Time to test the hand
Students will then begin testing the hand for grip strength by flexing it closed on objects and making sure it can hold on to them. Have them try it with several different sized objects. Once completed, invite over other classes, parents and admin to check out your students handy work because some or all of the hands will soon be gone.
Time to ship them out
I mentioned earlier that you should tell students that this assembly would be just for fun? The reason for that little bit of deception is so that you can surprise them a couple of time during the project. Here you will pack up all or some of the prosthetic hands, specifically the ones you have measure out for a donor. You'll go ahead and then ship them out, which leads to a little white lie you will need to tell students. You could mention that the hands were lent to another school, teacher or district but in reality they are on their way to someone in need.
Once the donor has received the hand and made sure it fits them perfectly, you'll need a favor from them. If they can do a video call via Skype or Google hangout, have them call in to class but don't let the students know who their mystery guest is. When this happens, have the students stay in their seats but the students who put that hand together and tested it properly will take center stage to meet the person they just impacted.

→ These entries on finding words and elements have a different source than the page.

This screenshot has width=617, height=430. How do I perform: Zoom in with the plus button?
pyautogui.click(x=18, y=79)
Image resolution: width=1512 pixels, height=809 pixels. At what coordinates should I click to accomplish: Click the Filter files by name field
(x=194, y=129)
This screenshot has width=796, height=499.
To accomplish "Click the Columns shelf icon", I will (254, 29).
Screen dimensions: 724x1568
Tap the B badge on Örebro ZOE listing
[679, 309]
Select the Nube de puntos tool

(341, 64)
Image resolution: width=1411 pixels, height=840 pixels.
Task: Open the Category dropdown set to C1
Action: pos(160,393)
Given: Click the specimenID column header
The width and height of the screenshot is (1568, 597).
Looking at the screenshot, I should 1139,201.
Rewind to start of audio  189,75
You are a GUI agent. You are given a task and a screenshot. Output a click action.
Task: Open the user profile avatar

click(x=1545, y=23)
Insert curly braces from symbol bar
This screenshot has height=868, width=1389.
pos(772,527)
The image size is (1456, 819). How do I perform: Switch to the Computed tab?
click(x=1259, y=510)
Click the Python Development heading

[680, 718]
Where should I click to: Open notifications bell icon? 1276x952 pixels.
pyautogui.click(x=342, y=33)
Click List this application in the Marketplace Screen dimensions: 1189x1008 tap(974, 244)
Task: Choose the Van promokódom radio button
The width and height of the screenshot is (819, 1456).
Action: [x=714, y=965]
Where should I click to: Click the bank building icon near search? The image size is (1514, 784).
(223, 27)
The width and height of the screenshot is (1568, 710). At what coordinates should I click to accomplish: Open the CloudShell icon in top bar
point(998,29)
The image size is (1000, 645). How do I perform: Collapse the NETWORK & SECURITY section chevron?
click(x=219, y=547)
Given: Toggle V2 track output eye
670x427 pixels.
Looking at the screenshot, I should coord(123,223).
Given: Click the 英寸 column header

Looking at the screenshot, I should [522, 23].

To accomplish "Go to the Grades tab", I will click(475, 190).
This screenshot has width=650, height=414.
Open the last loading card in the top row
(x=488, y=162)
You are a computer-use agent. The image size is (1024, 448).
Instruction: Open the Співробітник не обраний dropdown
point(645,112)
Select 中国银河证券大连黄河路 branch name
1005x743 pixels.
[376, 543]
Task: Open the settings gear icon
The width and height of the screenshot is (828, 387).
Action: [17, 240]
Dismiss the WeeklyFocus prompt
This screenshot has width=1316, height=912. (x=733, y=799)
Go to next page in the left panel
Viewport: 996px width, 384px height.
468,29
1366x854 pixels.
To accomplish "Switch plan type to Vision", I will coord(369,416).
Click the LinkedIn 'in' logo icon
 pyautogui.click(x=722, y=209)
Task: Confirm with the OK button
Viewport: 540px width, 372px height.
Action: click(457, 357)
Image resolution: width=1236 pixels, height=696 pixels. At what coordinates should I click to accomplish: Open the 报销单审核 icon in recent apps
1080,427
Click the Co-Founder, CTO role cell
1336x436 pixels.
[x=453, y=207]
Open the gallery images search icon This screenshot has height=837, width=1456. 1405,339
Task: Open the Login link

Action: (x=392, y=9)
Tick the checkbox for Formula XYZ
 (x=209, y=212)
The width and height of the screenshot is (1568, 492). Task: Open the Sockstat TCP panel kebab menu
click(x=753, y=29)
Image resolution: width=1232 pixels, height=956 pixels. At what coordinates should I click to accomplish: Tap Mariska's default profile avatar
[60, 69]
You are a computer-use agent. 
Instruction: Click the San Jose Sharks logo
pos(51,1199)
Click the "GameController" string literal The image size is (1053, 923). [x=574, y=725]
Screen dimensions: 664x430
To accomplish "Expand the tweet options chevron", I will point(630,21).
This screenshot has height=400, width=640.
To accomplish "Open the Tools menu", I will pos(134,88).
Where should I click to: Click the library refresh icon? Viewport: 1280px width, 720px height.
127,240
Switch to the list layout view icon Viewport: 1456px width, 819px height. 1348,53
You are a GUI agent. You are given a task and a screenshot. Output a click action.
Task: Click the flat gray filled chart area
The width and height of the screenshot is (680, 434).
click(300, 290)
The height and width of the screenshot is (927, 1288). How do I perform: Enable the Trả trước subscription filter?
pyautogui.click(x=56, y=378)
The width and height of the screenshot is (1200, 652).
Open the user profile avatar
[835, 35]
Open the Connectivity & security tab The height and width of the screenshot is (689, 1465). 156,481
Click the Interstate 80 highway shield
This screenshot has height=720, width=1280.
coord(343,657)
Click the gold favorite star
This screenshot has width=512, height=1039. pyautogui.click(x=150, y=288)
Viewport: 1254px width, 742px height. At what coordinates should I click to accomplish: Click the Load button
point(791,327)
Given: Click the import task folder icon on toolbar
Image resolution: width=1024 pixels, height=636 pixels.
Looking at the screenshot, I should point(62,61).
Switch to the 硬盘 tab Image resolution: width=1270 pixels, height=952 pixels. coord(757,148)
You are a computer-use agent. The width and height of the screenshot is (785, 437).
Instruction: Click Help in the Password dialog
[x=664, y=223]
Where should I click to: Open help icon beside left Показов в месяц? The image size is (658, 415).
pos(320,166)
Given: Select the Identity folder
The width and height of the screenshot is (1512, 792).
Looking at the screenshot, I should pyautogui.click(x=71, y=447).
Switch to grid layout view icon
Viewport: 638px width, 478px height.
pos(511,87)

If the donor cannot or refuses to do a video call, ask them for pictures, letter or video message if possible. If none of this happens, it's ok! The goal is for students to build something functional and for them to reflect on the experience.
Time to reflect
Here is where students will finally reflect on the entire experience. I give them their choice of how they want to share their knowledge, understanding and thoughts. The same should occur here, especially if they are one of the students who helped someone in need. Allow them to do a video reflection, five paragraph essay, slideshow presentation, etc. Whichever allows them to be comfortable and gives them that voice to share how this has changed their views on the world.
Why do this project?
There are many reasons to do this project and here are just a few: it allows for students to build a functional item, allows for design thinking to occur and be understood, sparks an interest in medicine, sparks an interest in technology, allows for many writing opportunities, introduces another leg of computer science, involves tactile learning, math is built in with measurements and scaling and so much more. The biggest reason is that as the world changes because of advances in technology, this project allows students exposure to a tool that is already being used by several corporations. It also allows them to do something that, not to sound too dramatic, allows for students to change a person's life. This in turn allows for an event that allows student to learn what empathy and sympathy feels like. In the end, it also will boost their confidence because they will be able to look back and say "look what I did in 5th grade, I am capable of even more!". This is the type of learning experiences we should strive for in our classrooms and I hope you give this one a try!